TASK GOAL
Set down every entry word for word. Omit the pictures.

Stored data
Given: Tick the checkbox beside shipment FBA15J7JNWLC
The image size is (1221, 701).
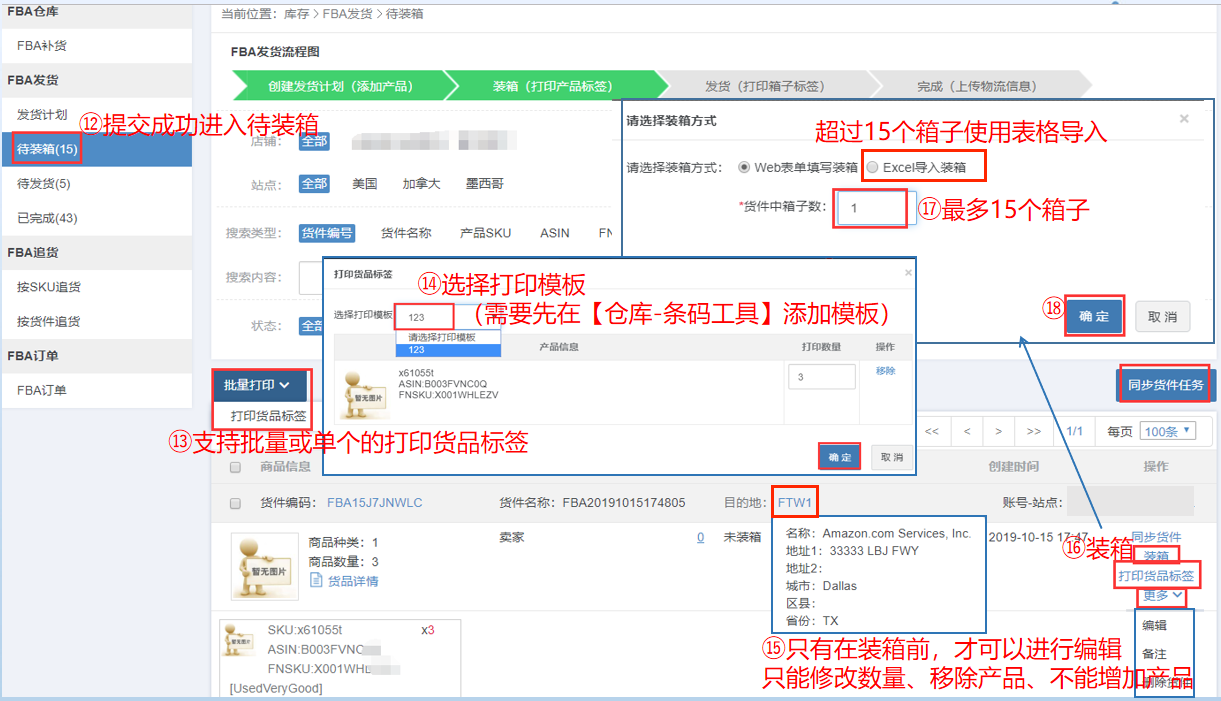Looking at the screenshot, I should pos(236,503).
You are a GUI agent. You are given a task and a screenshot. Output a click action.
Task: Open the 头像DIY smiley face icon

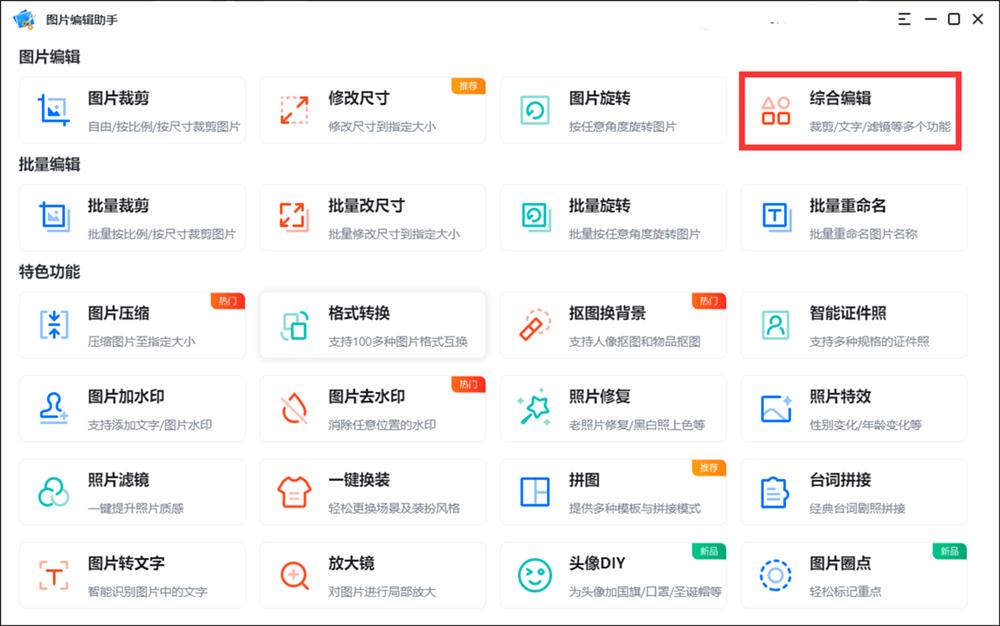click(533, 575)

ANSWER BOX
Given: Tick the checkbox beside shipment FBA15J7JNWLC
The image size is (1221, 701).
Looking at the screenshot, I should pos(236,503).
You are a GUI agent. You are given a task and a screenshot. Output a click action.
Task: Open the 头像DIY smiley face icon

click(533, 575)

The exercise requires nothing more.